→ Text shown:
········

1. get the http url using `Requests`
2. Parse using `BeautifulSoup`
   
### 1. read html 

In [12]:
from bs4 import BeautifulSoup
import requests

url = "https://raw.githubusercontent.com/joelgrus/data/master/getting-data.html"

# Request url
html = requests.get(url).text                                     

# print(html)

# Parse html
soup = BeautifulSoup(html, 'html5lib')
print(soup)

<!DOCTYPE html>
<html lang="en-US"><head>
    <title>Getting Data</title>
    <meta charset="utf-8"/>
</head>
<body>
    <h1>Getting Data</h1>
    <div class="explanation">
        This is an explanation.
    </div>
    <div class="comment">
        This is a comment.
    </div>
    <div class="content">
        <p id="p1">This is the first paragraph.</p>
        <p class="important">This is the second paragraph.</p>
    </div>
    <div class="signature">
        <span id="name">Joel</span>
        <span id="twitter">@joelgrus</span>
        <span id="email">joelgrus-at-gmail</span>
    </div>


</body></html>


### 2. find p-tag and its contents

In [13]:
# Find p-tag and its contents

first_paragraph = soup.find('p')
all_paragraphs = soup.find_all('p')
print(first_paragraph, "\n", all_paragraphs)

# Alternative way
first_paragraph1 = soup.p
all_paragraphs1 = soup('p')
print(first_paragraph1, "\n", all_paragraphs1)

<p id="p1">This is the first paragraph.</p> 
 [<p id="p1">This is the first paragraph.</p>, <p class="important">This is the second paragraph.</p>]
<p id="p1">This is the first paragraph.</p> 
 [<p id="p1">This is the first paragraph.</p>, <p class="important">This is the second paragraph.</p>]


### 3. get text content under p-tag

In [26]:
# Get text content under p-tag

first_paragraph_text = soup.find('p').text
print(first_paragraph_text)

# Or
first_paragraph_text1 = soup.p.text
print(first_paragraph_text1)

This is the first paragraph.
This is the first paragraph.


### 4. extract a tag’s attributes by treating it like a dict

In [15]:
# Extract a tag’s attributes by treating it like a dict

first_paragraph_id = soup.p['id']
first_pragraph_class = soup.p['class']  # raises key error beacause first paragraph has no key as 'class'

KeyError: 'class'

In [35]:
# Therefore use get() 
# It will give 'None' if key is absent
first_pragraph_class1 = soup.p.get('class')
print(first_pragraph_class1)

None


In [60]:
# Find paragraphs with 'id' attribute

paragraph_with_id = [p for p in soup('p') if p.get('id')]
print(paragraph_with_id)

[<p id="p1">This is the first paragraph.</p>]


### 5. Different ways to find tags with a specific class

In [91]:
# Different ways to find tags with a specific class

important_paragraph = [p for p in soup('p') if 'important' in p.get('class',[])]  #returns [] by default
important_paragraph1 = [soup('p', 'important')]
important_paragraph2 = [soup('p', {'class':'important'})]

print(important_paragraph, "\n",important_paragraph1, "\n",important_paragraph2 )

# To print(id_p1)

········

→ Short exercise A: Copy the dataset rows word for word, from the first row through the line containing "click(203, 73)", with both ends included.

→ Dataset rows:

········

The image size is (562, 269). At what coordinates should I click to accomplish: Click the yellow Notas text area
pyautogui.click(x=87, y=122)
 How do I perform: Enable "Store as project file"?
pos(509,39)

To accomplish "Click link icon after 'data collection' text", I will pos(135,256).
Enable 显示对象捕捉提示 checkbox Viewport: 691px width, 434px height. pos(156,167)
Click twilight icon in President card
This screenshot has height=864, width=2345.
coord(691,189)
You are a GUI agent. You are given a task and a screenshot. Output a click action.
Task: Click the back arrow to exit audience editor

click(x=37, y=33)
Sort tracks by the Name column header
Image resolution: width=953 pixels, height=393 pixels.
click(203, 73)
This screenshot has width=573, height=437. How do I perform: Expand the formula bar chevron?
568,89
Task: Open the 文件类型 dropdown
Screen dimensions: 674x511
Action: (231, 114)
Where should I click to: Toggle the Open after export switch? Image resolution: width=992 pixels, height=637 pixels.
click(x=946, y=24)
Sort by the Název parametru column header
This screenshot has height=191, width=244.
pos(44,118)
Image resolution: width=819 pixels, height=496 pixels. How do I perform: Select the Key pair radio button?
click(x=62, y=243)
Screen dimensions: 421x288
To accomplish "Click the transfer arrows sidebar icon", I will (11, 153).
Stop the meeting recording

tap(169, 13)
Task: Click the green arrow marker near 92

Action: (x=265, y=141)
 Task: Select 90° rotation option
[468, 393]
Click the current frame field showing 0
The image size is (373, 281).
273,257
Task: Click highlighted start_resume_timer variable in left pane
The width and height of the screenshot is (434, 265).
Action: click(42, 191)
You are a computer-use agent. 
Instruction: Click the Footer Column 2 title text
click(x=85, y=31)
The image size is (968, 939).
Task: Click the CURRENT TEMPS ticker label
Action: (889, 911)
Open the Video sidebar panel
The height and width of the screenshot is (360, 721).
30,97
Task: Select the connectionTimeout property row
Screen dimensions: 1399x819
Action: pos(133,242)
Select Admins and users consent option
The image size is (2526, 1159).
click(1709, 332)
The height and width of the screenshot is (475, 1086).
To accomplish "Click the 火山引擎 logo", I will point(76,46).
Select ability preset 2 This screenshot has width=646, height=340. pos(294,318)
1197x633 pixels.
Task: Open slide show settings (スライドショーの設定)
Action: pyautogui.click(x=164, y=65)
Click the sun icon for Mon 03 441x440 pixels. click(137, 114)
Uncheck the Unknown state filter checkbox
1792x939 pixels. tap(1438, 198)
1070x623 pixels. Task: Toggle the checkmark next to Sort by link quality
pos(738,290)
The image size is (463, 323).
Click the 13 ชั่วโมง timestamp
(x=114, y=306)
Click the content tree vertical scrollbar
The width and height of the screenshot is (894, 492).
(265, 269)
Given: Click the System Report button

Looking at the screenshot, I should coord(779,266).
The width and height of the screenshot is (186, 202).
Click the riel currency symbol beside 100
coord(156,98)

········

→ Short exercise B: In the BeautifulSoup tutorial, what does get() give when the requested key is absent?

→ Full answer A:
The image size is (562, 269). At what coordinates should I click to accomplish: Click the yellow Notas text area
pyautogui.click(x=87, y=122)
 How do I perform: Enable "Store as project file"?
pos(509,39)

To accomplish "Click link icon after 'data collection' text", I will pos(135,256).
Enable 显示对象捕捉提示 checkbox Viewport: 691px width, 434px height. pos(156,167)
Click twilight icon in President card
This screenshot has height=864, width=2345.
coord(691,189)
You are a GUI agent. You are given a task and a screenshot. Output a click action.
Task: Click the back arrow to exit audience editor

click(x=37, y=33)
Sort tracks by the Name column header
Image resolution: width=953 pixels, height=393 pixels.
click(203, 73)

→ Full answer B: It gives None.